TDL’s been playing around with Tellerium / Selenium for functional web-based tests for a little while now. Unfortunately everyone who’s been messing around with it has been running them on Ubuntu and the others of us on the team have OS X. When you run the Tellerium tests on a Mac with Snow Leopard they fail to start Firefox with the following output from the Selenium server:

Preparing Firefox profile...
dyld: Library not loaded: /usr/lib/libsqlite3.dylib
Referenced from: /System/Library/Frameworks/Security.framework/Versions/A/
   Security
Reason: Incompatible library version: Security requires version 9.0.0 or 
   later, but libsqlite3.dylib provides version 1.0.0

What is Wrong?

The problem Firefox is complaining about is the version of libsqllite3.dylib found. Snow Leopard ships with a version of libsqllite in /usr/lib and Firefox also provides it’s own version of libsqllite3. Unfortunately there is a bug in Selenium 1.0.1 with how it calls Firefox that was patched in next version 1.0.2, however because of other bugs Tellerium is staying with 1.0.1 for now. You can read more about that decision in the mailing list thread:

http://www.mail-archive.com/tellurium-users@googlegroups.com/msg02149.html

The actual problem, at least from an outside view point, is dirt simple. When Selenium calls Firefox it sets up a set of environmental variables, one of which is:

DYLD_LIBRARY_PATH="null:/Applications/Firefox.app/Contents/MacOS"

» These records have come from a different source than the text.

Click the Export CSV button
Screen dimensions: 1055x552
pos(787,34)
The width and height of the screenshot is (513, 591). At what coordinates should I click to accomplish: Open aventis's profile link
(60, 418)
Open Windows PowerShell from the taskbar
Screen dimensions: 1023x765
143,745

As you can probably see there’s a problem with the path with the “null” that snuck in there. So somewhere in Selenium there’s some place where they forgot to check for a null value. When Firefox starts up it’s not able to find it’s local copy of libsqllight because of the invalid path arguments. But Firefox will happily guess a good set of paths if you forget to set the DYLD_LIBRARY_PATH, so a simple solution is to place a simple bash script in-between Selenium and Firefox that simple removes the corrupted path.

A Simple Solution

  1. Create simple Selenium 2 firefox shell script which removes the corrupted path variable. Here’s mine:

    #!/bin/bash
    
    unset DYLD_LIBRARY_PATH;
    /Applications/Firefox.app/Contents/MacOS/firefox-bin $@
    
  2. Change Selenium to call your bash script directly instead of Firefox. Inside the connector configuration for your project you’ll have a line configuring your scripts to use Firefox, after the designation “*firefox” you can provide a path to where to find the browser. Change that path to the shell script that you created in step 1.

    connectior {
         /** snip... **/
         browser = "*firefox /full/path/to/your/selenium2firefox.sh"
    

Conclusion

Beyond the basic hackish-nature of the working around the big downside is to using the approach is that Tellerium is not closing the old Firefox instances once it’s finished with them. That is at least a big improvement over the previous state of not able to run, so you can at least hobble along for a little while.